#### [What you are asked to do]
Since pictures are not wanted, repeat only the text of the records, word for word.

#### [Records supplied]
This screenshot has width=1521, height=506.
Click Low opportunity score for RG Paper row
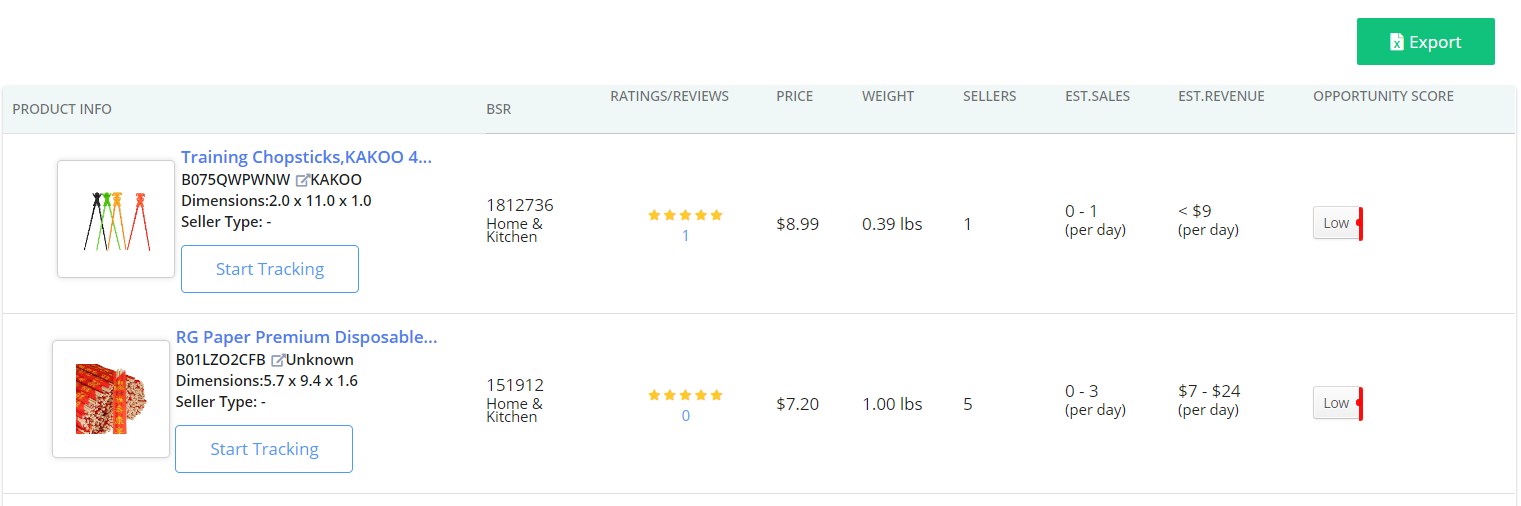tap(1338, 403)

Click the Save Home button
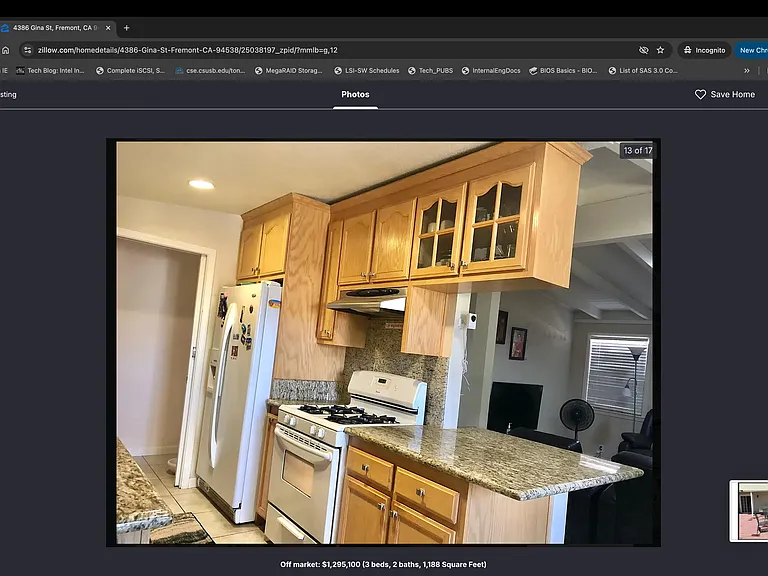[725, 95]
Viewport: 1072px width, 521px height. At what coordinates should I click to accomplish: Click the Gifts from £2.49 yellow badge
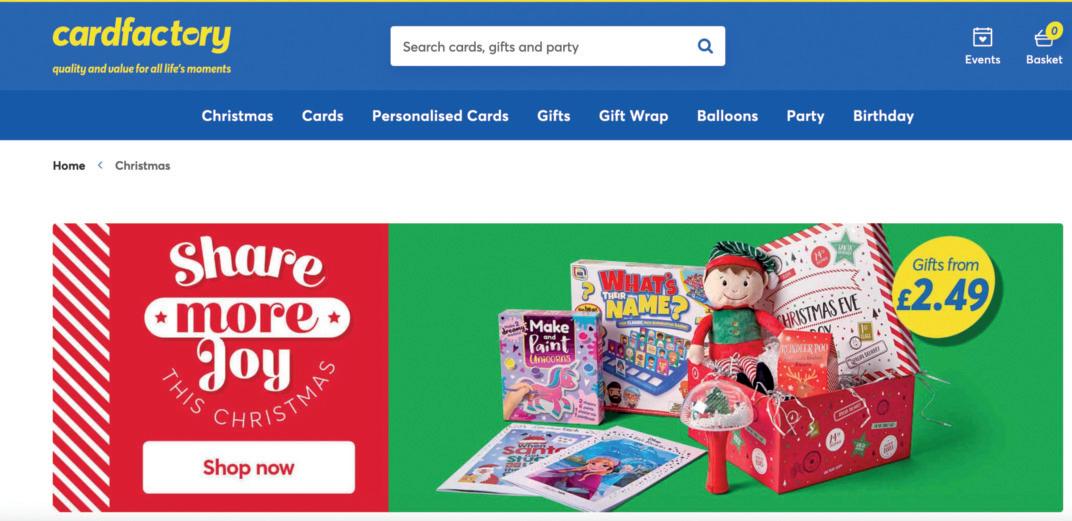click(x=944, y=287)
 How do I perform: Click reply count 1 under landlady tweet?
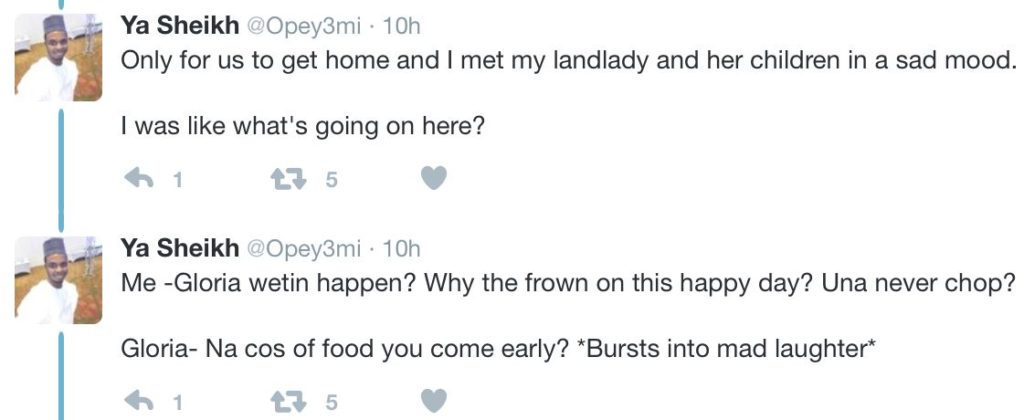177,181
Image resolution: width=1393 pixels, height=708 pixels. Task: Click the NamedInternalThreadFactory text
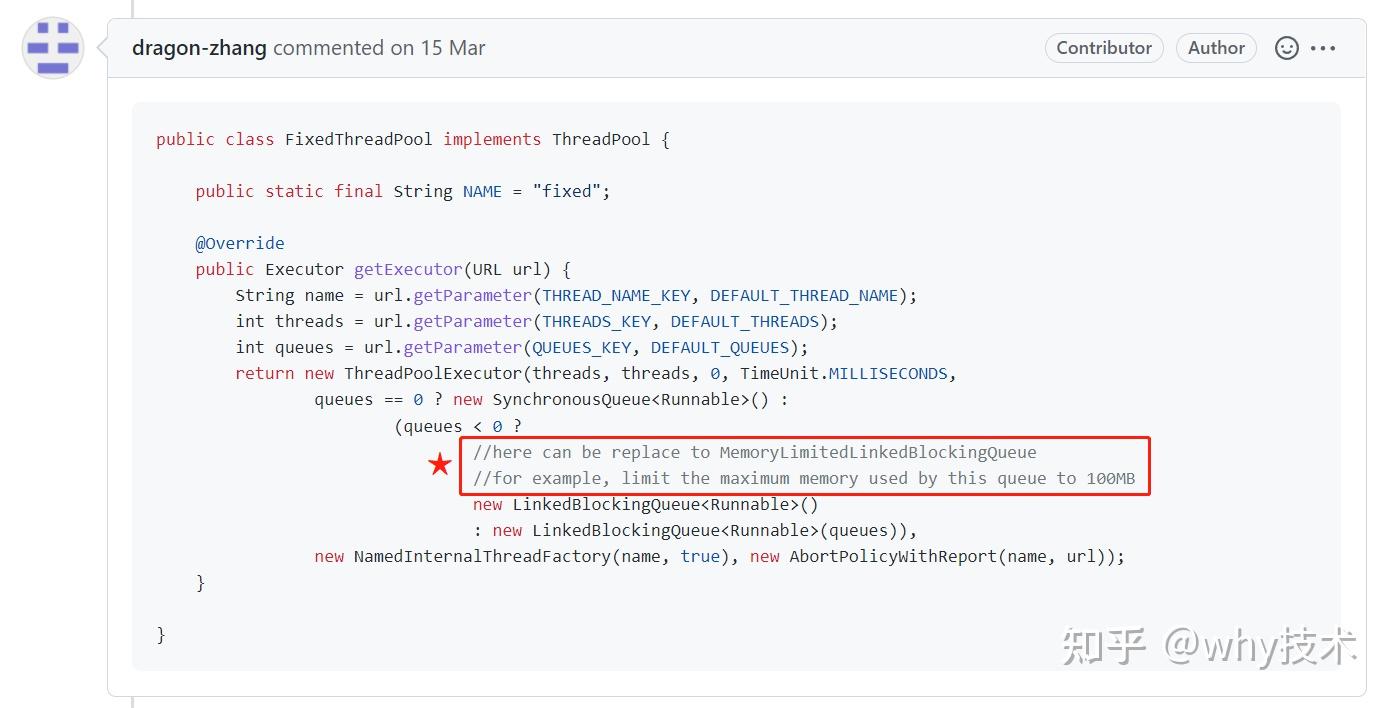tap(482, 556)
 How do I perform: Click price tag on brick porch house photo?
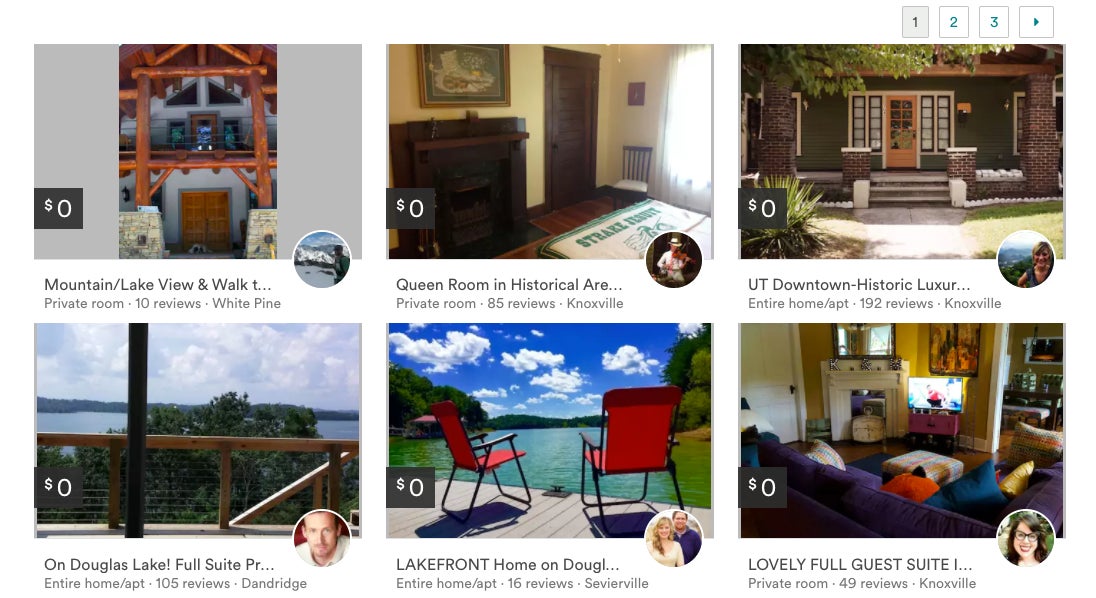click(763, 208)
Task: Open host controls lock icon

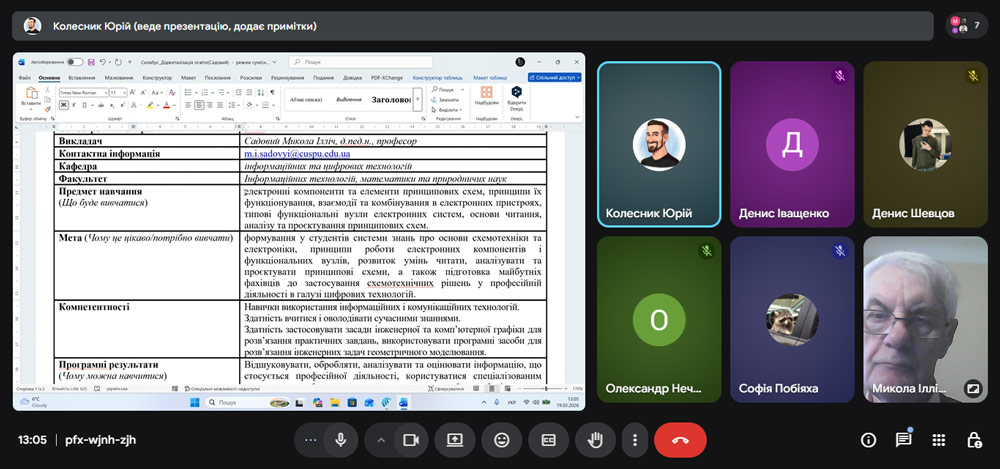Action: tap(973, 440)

#### [Solution for this task]
This screenshot has width=1521, height=506.
Click Low opportunity score for RG Paper row
tap(1338, 403)

Click the Save Home button
[725, 95]
Viewport: 1072px width, 521px height. At what coordinates should I click to accomplish: Click the Gifts from £2.49 yellow badge
click(x=944, y=287)
 How do I perform: Click reply count 1 under landlady tweet?
177,181
Image resolution: width=1393 pixels, height=708 pixels. Task: Click the NamedInternalThreadFactory text
tap(482, 556)
 How do I perform: Click price tag on brick porch house photo?
click(763, 208)
Task: Open host controls lock icon

Action: tap(973, 440)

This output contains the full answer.